WHAT THIS EXERCISE ASKS:
a – In the commentary, reproduce the stretch from "I see that online" through "and online ads?", substituting "internet users" for "online health seekers".
b – Answer these questions from the commentary:
(i) On which pages does the FDA still require fair balance?
(ii) For most online visitors, in what unit was time spent on the product safety information page measured?
(iii) What does the commentary propose should be available on every page of the website?

PASSAGE FOR REVIEW:
● ● ● ●

WHAT’S UP?: It’s time to admit that the FDA is completely out of touch regarding DTC advertising. Fair balance is not being read in ads or listened to on TV, and the language used in fair balance is too often complicated for online health seekers.
I just finished an analysis of a pharma clients website using their analytics. Rather than just report the numbers my report “tells a story” that managers can use to justify changes to the product website.
While the product safety information page is among the top five pages visited what alarmed me was that time on the page was measured in seconds not minutes for most online visitors. Who could blame them when the safety information sounds like a medical journal?
For some reason, the FDA still requires fair balance on website home pages. It’s a huge waste of space, money, and time. When online health seekers come to a pharma product website they want to know “what’s in it for me?” and “how much the drug costs”. Sure, they will go to the product safety information page but it’s too hard for them to comprehend.
Fair balance needs to be scraped and the FDA needs to start by asking “what are people looking for when they come to a drug company product website?
I see that online health seekers are listening to other patients to learn about drug side effects. If enough people say that they had a headache, it gives them something to think about when deciding on a treatment. Based on what I have seen, perhaps it would be best if the fair balance indicated the percentage of people who, in clinical studies, had a particular side effect.
Let’s think about this for a minute. If your product’s side effect is lowered immune system response to infections, perhaps online health seekers would like to know what percentage of patients taking your product had this side effect?
What about TV and online ads?
Anyone who thinks that someone will make a treatment decision based on a TV or online ad needs a drug test. It doesn’t happen, and the FDA should know this by now. It’s a waste of time and money.
Rather than put fair balance or safety information on web home pages, a link to safety infromation pages should be available on EVERY page so people can easily go to safety information.
The other information that’s missing is how many people are in or participated in clinical trials. People want to know how many people have used your drug over time in and out of clinical trials.
The FDA is floundering with trust issues. A revamp of fair balance based on the real world is desperately needed.

● ● ● ●

DATA LISTING:

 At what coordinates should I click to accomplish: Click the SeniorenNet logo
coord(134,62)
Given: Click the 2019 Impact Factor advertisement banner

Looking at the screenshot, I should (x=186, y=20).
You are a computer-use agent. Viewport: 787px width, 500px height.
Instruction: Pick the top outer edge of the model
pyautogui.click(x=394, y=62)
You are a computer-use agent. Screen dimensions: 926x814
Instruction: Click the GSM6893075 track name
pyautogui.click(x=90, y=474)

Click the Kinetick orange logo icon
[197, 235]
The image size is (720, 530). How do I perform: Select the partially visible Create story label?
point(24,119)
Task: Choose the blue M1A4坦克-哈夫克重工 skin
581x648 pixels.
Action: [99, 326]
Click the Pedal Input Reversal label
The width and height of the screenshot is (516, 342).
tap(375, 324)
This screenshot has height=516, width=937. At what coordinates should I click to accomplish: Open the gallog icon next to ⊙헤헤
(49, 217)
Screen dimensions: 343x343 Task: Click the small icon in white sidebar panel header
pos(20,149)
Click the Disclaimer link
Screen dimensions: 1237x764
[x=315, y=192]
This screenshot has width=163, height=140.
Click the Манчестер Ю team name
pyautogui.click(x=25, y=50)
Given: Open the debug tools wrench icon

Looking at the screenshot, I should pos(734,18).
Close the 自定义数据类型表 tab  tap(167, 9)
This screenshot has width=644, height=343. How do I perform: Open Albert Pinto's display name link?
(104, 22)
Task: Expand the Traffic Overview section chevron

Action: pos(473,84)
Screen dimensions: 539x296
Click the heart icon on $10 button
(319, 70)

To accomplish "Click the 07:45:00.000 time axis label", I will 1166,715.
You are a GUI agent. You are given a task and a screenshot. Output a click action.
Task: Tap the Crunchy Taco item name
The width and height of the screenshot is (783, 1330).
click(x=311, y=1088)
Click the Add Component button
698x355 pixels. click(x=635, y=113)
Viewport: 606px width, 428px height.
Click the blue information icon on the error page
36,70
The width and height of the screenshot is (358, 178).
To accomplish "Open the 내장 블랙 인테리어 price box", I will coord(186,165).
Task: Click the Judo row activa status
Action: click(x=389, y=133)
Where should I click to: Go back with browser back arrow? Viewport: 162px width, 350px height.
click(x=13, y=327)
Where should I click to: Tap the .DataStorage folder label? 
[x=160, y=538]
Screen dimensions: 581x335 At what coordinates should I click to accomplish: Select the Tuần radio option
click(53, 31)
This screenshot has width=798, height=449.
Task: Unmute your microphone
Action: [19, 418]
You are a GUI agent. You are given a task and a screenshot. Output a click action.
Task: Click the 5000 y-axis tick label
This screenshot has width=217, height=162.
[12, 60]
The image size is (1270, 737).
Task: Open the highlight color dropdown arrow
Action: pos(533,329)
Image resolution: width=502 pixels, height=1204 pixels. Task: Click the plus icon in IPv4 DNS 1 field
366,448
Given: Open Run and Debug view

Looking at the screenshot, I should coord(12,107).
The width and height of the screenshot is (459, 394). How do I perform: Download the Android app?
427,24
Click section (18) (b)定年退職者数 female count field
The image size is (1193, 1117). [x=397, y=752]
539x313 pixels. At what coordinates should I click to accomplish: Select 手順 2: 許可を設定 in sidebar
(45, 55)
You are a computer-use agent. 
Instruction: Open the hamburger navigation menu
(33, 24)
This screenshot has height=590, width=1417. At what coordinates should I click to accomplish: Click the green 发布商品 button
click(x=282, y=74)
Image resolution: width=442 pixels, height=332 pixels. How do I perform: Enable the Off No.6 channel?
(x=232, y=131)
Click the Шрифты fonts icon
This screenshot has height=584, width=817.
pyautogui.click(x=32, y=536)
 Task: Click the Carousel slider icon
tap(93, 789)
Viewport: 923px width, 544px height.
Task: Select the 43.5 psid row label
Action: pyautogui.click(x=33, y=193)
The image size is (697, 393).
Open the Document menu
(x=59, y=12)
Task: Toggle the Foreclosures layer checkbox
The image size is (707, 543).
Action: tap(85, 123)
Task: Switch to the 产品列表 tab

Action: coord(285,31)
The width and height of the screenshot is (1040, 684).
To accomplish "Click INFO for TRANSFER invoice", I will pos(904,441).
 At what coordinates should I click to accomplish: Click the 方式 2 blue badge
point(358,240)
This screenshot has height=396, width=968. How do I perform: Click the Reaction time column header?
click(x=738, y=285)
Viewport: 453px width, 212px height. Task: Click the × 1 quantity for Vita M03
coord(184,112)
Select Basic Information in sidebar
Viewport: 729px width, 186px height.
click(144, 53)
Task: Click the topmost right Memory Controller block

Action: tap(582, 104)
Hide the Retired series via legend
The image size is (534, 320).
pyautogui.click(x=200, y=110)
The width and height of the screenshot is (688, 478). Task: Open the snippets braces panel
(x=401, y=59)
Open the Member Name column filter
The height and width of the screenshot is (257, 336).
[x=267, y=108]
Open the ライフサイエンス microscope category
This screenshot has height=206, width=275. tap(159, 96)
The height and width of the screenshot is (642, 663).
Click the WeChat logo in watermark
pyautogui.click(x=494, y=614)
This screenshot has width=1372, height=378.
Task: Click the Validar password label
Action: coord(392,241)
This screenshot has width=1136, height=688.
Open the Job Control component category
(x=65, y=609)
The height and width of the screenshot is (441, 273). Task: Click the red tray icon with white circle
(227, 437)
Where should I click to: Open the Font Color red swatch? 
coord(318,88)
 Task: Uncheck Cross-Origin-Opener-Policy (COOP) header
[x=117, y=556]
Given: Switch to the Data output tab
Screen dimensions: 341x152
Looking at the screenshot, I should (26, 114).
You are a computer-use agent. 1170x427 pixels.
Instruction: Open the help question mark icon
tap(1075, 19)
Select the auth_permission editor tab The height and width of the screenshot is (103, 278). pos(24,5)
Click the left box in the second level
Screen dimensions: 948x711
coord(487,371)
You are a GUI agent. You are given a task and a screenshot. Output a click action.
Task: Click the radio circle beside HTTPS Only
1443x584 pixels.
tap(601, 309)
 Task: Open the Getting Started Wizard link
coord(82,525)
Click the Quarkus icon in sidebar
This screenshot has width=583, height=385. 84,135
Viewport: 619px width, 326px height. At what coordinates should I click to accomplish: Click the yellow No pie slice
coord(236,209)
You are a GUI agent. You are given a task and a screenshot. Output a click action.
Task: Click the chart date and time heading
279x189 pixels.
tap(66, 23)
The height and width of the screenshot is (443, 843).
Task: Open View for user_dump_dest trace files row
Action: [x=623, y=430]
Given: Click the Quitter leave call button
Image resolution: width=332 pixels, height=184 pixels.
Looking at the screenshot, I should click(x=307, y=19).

● ● ● ●

ANSWERS:
a –
I see that internet users are listening to other patients to learn about drug side effects. If enough people say that they had a headache, it gives them something to think about when deciding on a treatment. Based on what I have seen, perhaps it would be best if the fair balance indicated the percentage of people who, in clinical studies, had a particular side effect.
Let’s think about this for a minute. If your product’s side effect is lowered immune system response to infections, perhaps internet users would like to know what percentage of patients taking your product had this side effect?
What about TV and online ads?

b –
(i) Website home pages.
(ii) Seconds, not minutes.
(iii) A link to the safety information pages.